Please note that abstract submission is not compulsory.
The brain is a very complex organ consisting of numerous distinct types of cells. During brain development and cell specification, neural stem cells or progenitor cells gain ample diversity at the level of epigenomics and differentiate into a population of heterogeneous cells. The epigenomic programming of brain cells involves numerous molecular and cellular processes to direct the changes in DNA methylation, histone and RNA modifications. Pioneer transcription factors may serve as drivers to initiate the cascade of chromatin configuration changes, shifting the expression profiles of downstream genes. Together with epigenetic modifications on DNA and histones, multiple transcription factors may form regulatory modules to control chromatin remodeling and nucleosome positioning, in a cell-type specific manner. Recent advances in brain epi-transcriptome studies reveal the functional relevance of RNA modifications in brain cell specification, as well as the potential links among the epigenetic modifications on DNA, RNA, and histones. Genetic mutations in readers, writers, and erasers of these epigenetic modifications or the aberrations of gene and protein expressions in associated pathways may lead to neurodevelopmental disorders and malfunctioned brain cells. Remarkable progress in omics technology is changing our ability to identify biomarkers associated with the disease phenotypes (e.g. neural/brain disorders and aging progression) and heterogeneous drug responses.
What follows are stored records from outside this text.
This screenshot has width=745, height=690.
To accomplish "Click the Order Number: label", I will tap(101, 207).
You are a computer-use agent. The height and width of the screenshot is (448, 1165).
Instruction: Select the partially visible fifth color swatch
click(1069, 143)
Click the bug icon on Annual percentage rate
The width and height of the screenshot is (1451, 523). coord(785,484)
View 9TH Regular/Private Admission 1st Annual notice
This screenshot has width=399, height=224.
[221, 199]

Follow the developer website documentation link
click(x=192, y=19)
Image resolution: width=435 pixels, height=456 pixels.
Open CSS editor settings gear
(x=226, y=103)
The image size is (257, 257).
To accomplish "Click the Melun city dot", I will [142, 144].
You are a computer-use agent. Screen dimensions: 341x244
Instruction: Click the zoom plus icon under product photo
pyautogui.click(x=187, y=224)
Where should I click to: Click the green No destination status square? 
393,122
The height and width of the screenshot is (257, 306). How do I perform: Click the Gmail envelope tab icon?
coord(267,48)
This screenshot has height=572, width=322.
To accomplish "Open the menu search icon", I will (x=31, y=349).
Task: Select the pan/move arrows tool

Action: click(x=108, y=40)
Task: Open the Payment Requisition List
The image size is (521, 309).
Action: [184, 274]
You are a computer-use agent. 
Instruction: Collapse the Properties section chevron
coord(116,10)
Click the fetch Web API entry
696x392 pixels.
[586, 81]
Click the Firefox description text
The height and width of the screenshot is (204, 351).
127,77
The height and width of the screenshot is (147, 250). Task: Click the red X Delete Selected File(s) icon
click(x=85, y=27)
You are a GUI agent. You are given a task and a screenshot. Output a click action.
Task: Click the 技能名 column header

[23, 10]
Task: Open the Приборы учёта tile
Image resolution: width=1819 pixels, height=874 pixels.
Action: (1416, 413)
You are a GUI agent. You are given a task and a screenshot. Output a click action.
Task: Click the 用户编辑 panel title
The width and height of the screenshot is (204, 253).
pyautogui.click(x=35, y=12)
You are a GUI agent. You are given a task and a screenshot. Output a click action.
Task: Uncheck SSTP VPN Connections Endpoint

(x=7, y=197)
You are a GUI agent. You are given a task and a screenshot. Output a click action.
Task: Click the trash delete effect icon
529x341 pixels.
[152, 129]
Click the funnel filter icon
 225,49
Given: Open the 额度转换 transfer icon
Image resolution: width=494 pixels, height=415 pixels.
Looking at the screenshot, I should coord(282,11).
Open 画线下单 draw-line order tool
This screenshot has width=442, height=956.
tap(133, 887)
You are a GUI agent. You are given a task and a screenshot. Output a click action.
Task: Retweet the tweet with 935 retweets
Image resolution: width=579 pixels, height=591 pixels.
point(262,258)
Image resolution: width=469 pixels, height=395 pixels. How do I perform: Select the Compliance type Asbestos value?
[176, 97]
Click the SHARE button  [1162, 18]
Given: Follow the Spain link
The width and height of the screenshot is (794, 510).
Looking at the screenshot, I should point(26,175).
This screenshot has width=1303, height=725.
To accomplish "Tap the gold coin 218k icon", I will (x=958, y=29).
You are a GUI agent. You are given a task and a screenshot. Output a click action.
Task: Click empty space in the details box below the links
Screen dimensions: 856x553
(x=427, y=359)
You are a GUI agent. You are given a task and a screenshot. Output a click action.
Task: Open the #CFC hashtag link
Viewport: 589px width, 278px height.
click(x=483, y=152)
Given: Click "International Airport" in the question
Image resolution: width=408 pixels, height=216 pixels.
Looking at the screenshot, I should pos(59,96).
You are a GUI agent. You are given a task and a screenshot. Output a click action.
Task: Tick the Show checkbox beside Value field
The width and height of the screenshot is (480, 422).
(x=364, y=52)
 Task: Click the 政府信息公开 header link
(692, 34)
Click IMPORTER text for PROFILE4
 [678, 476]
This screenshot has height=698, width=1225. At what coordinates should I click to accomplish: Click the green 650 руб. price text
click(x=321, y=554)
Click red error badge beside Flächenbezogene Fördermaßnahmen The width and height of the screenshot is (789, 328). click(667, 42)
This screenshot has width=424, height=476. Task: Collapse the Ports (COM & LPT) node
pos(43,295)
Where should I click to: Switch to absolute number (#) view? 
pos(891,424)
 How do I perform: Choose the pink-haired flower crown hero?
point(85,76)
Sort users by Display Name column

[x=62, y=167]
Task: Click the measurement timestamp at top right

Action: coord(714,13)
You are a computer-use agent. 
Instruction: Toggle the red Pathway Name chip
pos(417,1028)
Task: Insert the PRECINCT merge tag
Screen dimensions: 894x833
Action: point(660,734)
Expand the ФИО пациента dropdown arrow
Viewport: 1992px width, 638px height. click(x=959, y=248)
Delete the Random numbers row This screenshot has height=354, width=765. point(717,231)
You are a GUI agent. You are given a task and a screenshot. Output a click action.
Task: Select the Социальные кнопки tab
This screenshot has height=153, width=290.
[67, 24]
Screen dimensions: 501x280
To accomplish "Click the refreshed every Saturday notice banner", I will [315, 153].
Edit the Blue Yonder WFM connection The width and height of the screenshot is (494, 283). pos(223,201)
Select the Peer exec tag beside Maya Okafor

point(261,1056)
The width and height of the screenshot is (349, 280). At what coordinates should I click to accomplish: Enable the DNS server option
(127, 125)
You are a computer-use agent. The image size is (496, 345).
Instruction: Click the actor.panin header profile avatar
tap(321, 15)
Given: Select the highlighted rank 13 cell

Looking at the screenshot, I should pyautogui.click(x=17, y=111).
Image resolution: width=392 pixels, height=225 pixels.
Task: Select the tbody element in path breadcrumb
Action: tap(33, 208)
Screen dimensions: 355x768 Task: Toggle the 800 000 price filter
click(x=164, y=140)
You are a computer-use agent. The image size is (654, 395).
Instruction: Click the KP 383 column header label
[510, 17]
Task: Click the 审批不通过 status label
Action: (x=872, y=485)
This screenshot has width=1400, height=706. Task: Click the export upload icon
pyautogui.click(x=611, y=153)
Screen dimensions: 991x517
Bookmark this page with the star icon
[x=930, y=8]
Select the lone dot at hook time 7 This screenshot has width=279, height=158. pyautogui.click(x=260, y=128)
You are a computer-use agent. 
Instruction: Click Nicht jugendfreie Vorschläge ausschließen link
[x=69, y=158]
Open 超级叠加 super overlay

This Research Topic welcomes manuscripts presenting the exciting advances in the field of epigenetics/epi-transcriptomics in brain tissue development, cellular function specification, and neurodevelopmental disorders. Topics of interest include, but are not limited to the following eight sections:
I. Mechanisms in regulation and brain function with regards to histone modifications and DNA methylation, especially of 5-hydroxymethylcytosine (5hmC)
II. Mechanisms in regulation and brain functional roles of RNA methylation including N6-methyladenosine (m6A), 5-methylcytosine (5mC), and 5-hydroxymethylcytosine (5hmC)
III. Crosstalk among transcription factors and the machinery of histone and DNA modifications during brain development
IV. Blood-based epigenetics research for brain-based disorders
V. Large-scale genetic or epigenetic marker discovery linked to neurodevelopmental disorders for translational and personalized medicine
VI. Bioinformatics tools with novel statistical approaches, machine learning, neural nets or computational procedures/pipelines to provide unique insight in data interpretation for brain single cell analysis, “omics” data integration and mining
VII. Network, pathway, and functional analysis for investigation of dynamic linkages between measured DNA to mRNA and from mRNA to proteins and metabolites, and the influence of the environment on the expression of genes (epigenomics) associated with the disease phenotypes and drug responses (e.g. neural disorder and aging progression such as MS, Parkinson disease, multiple sclerosis, depression, drug additions, aging, mental health etc.)
VIII. Review articles on the latest advances in brain epigenetic mechanisms or recent development of experimental and analytical tools for (RNA)-epigenetic/omics studies with applications to neural/brain disorder and aging progressions.
Please note that abstract submission is not compulsory.